Responses with Limited Effectiveness 

14. Increasing criminal penalties. Increased criminal penalties in and of themselves do little to curb crime associated with chronic inebriation.64 The primary flaw in this approach owes to the simple fact that the deterrence supposedly induced by harsher sanctions assumes the would-be offender is engaged in a calculation of costs and benefits, either before making the decision to become a chronic inebriate or in deciding to sustain that pattern of behavior.

There is, however, one caveat to the general ineffectiveness of increased jail terms for alcohol-related offenses. In jails where chronic inebriates may receive alcohol counseling while serving time, they need to be incarcerated long enough that the treatment can be effective.65 Where this is possible, longer incarceration might position the inebriate to receive more sustained counseling than otherwise. For some treatment models, legal coercion may be a necessary component,66 but coercion or extended incarceration, except under carefully defined circumstances and usually in conjunction with other responses, appears insufficient to cause meaningful change.† 

† When the St. Petersburg (Florida) Police Department began aggressively enforcing chronic inebriation laws in the city's downtown, many of the "regulars" relocated to other jurisdictions. When interviewed about their decision, these regulars reported what motivated them to move was not the threat of more jail time but the fact no smoking was permitted in the St. Petersburg jail (St. Petersburg Police Department 1997). 

15. Conducting enforcement sweeps or crackdowns alone.† As with increased criminal penalties, any police response that is predicated solely on a deterrence model typically has little lasting value in addressing chronic inebriation. Crackdowns on chronic inebriates often focus on "hot spots" like parks, transit stations, and near shelters and liquor stores where inebriates tend to cluster and cause problems.‡

An increase in crackdowns and "zero tolerance" policing of uncivil behavior (drunkenness, loitering, and so on) gained favor as police agencies moved away from traditional-style policing and embraced "broken windows" approaches.67 While crackdowns and similar approaches can produce change that is sudden, obvious and drastic, as a stand-alone response, they hold little promise of engendering a lasting impact on chronic inebriation.§ As noted above about increases in jail time, in some instances crackdowns might be used to put a large number chronic inebriates in (albeit coerced) contact with treatment and other therapeutic, medical, or social service resources, provided jail-based programs are in place to receive them.

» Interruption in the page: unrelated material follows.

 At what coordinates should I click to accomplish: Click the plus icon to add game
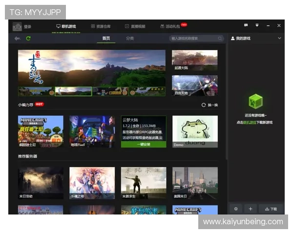[x=251, y=209]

† See Response Guide No. 1, The Benefits and Consequences of Police Crackdownsfor further information. 

While beyond the scope of this guide, an expansive literature on the subject of "hot spot" policing exists. See Weisburd, Maherand, and Sherman (1991), Clarke (1983), Brantingham and Brantingham (1981, 1984), Bursik and Grasmick (1993).

§ See Response Guide No. 1, The Benefits and Consequences of Police Crackdowns, for further information.